--- TASK DESCRIPTION ---
Copy out each of the records below word for word, leaving out the pictures.

### RECORD EXTRACTS ###

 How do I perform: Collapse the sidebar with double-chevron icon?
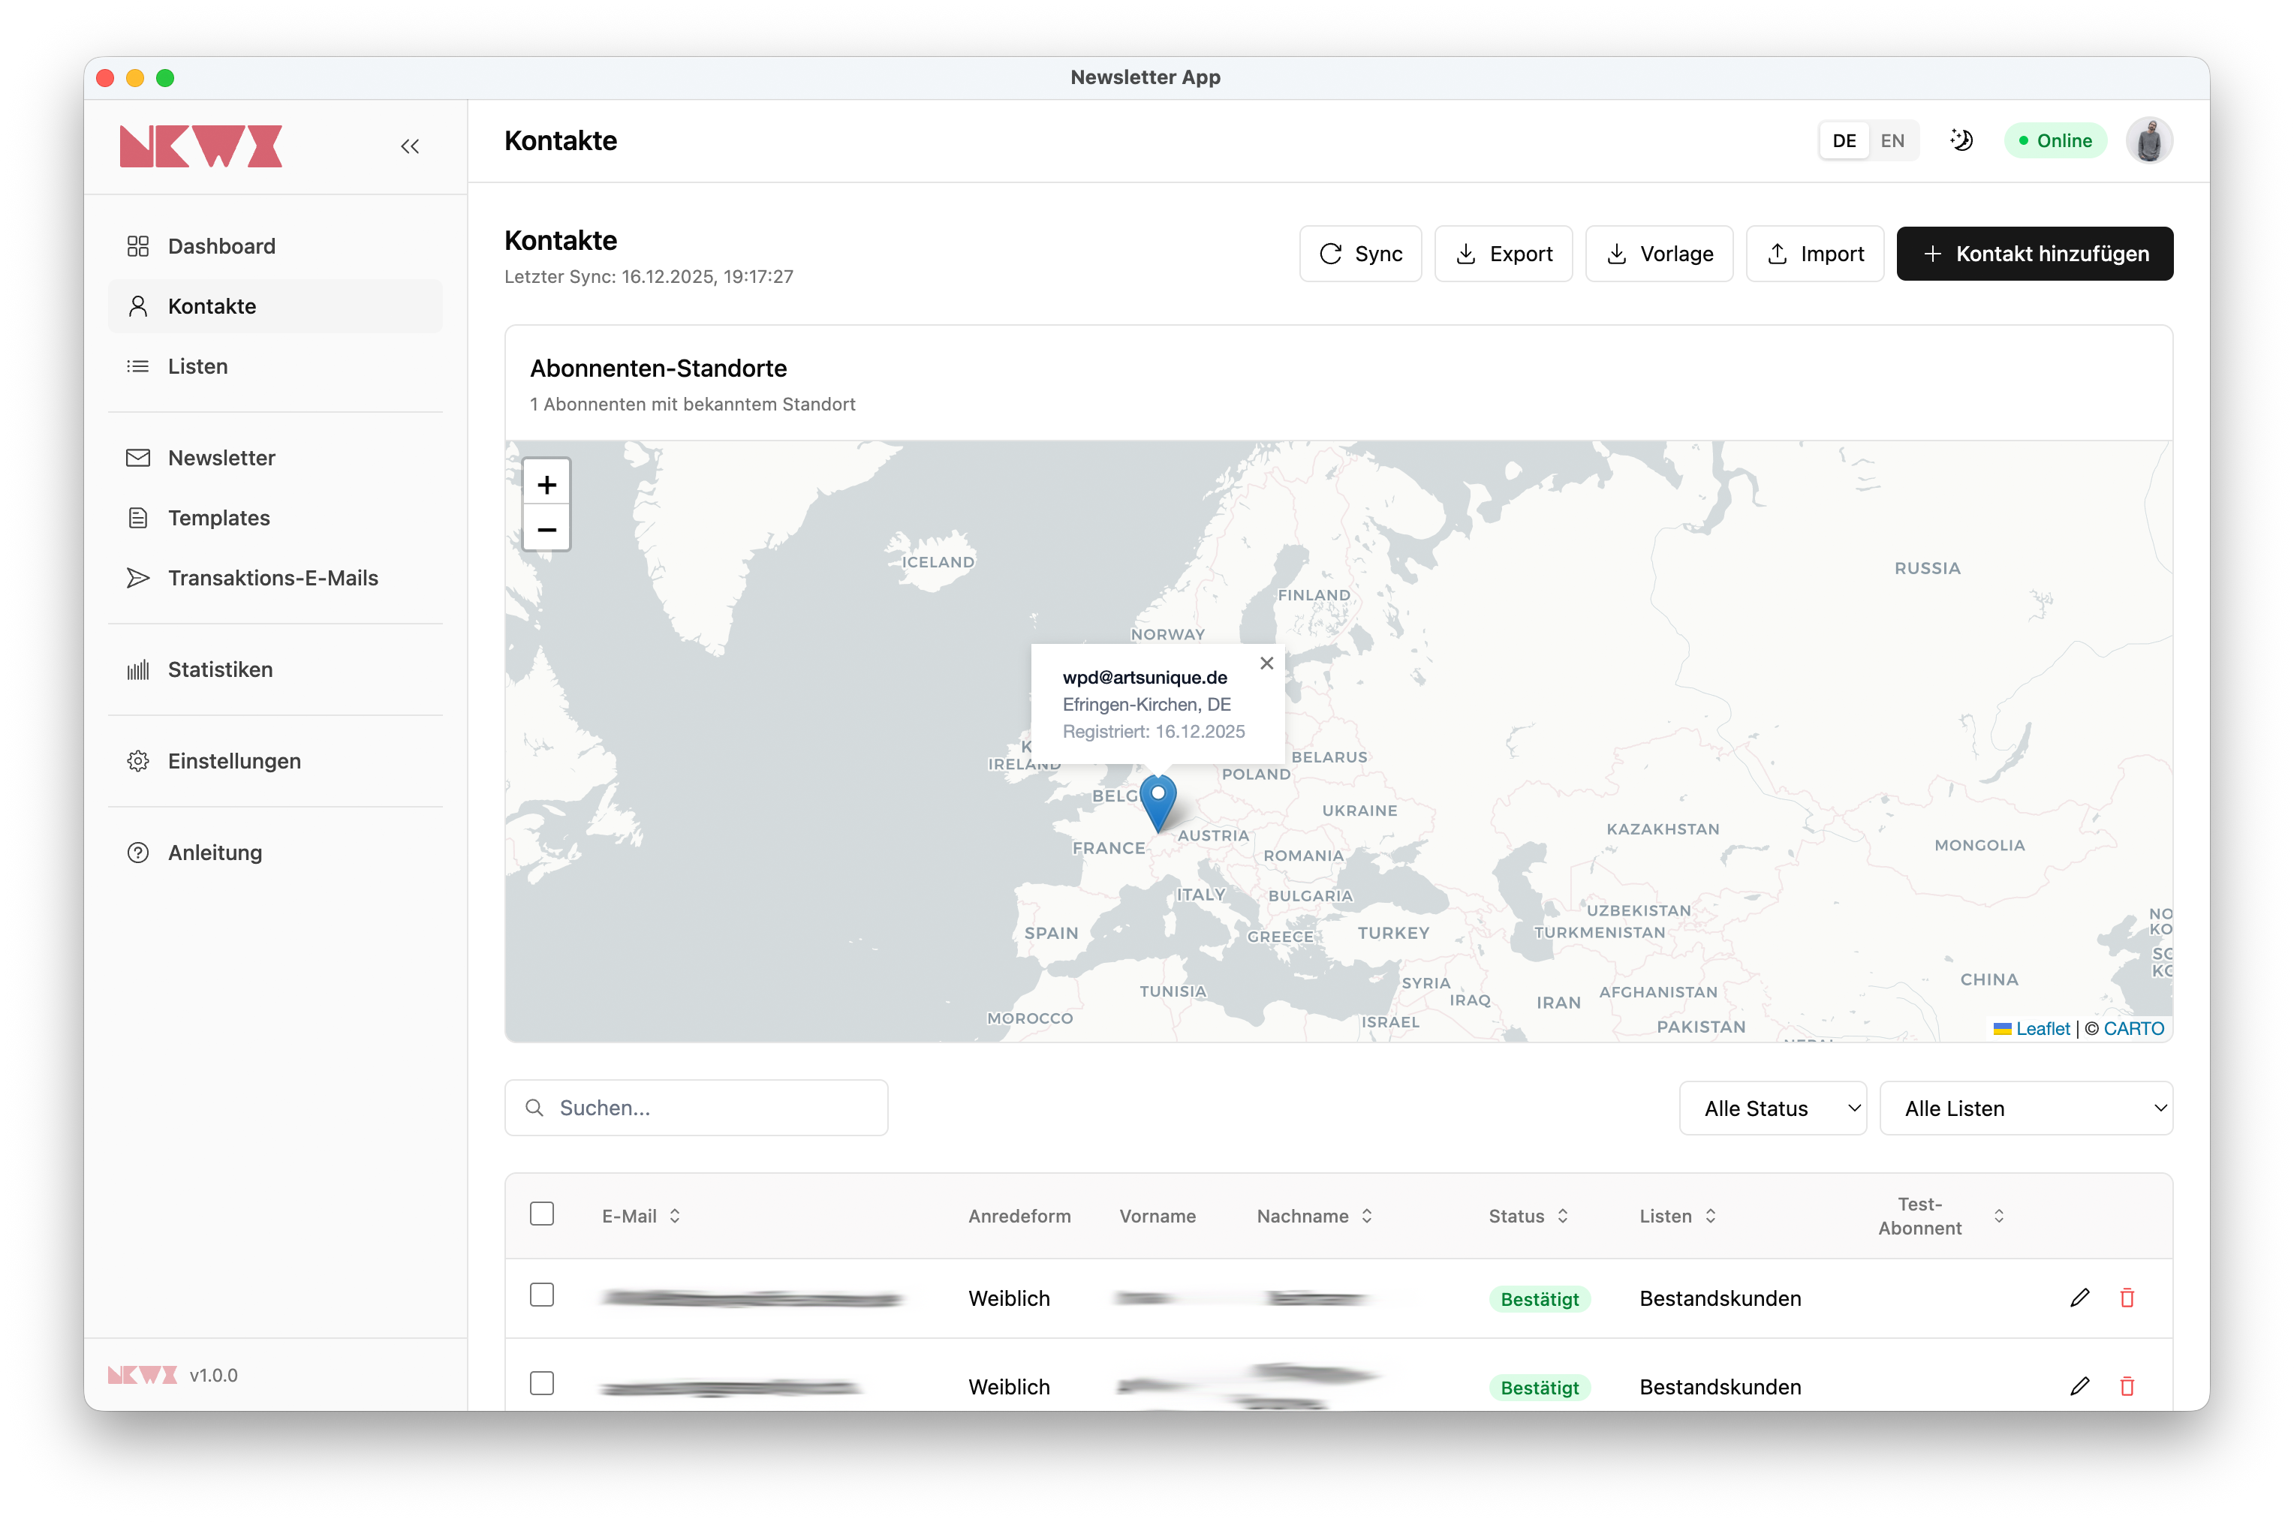[x=410, y=147]
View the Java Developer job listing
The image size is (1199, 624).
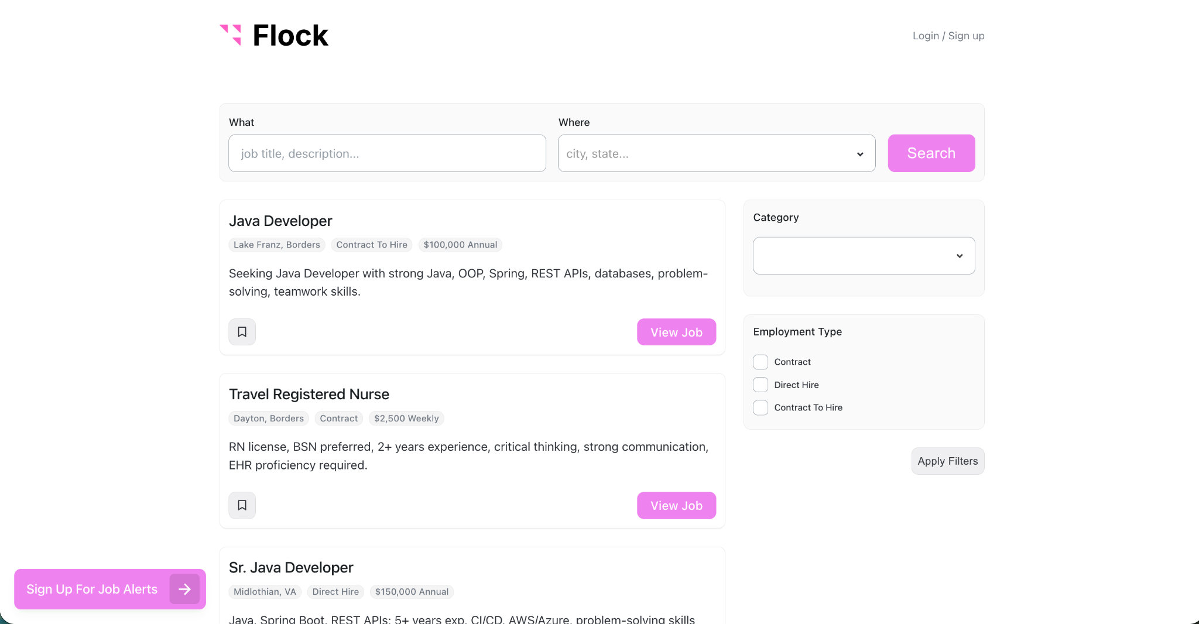pos(676,332)
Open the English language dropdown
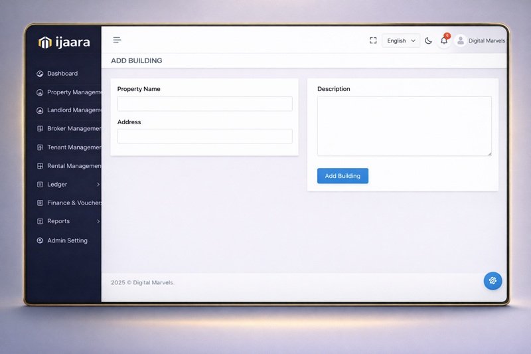The image size is (531, 354). click(x=401, y=41)
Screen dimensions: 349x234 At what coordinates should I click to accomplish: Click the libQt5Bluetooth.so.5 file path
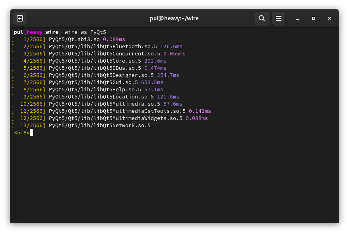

###

--- ANSWER TO THIS PROBLEM ---
 How do I perform: Collapse the sidebar with double-chevron icon?
[x=410, y=147]
View the Java Developer job listing
The image size is (1199, 624).
pos(676,332)
Open the English language dropdown
The image size is (531, 354). click(x=401, y=41)
Screen dimensions: 349x234 At what coordinates should I click to accomplish: Click the libQt5Bluetooth.so.5 file path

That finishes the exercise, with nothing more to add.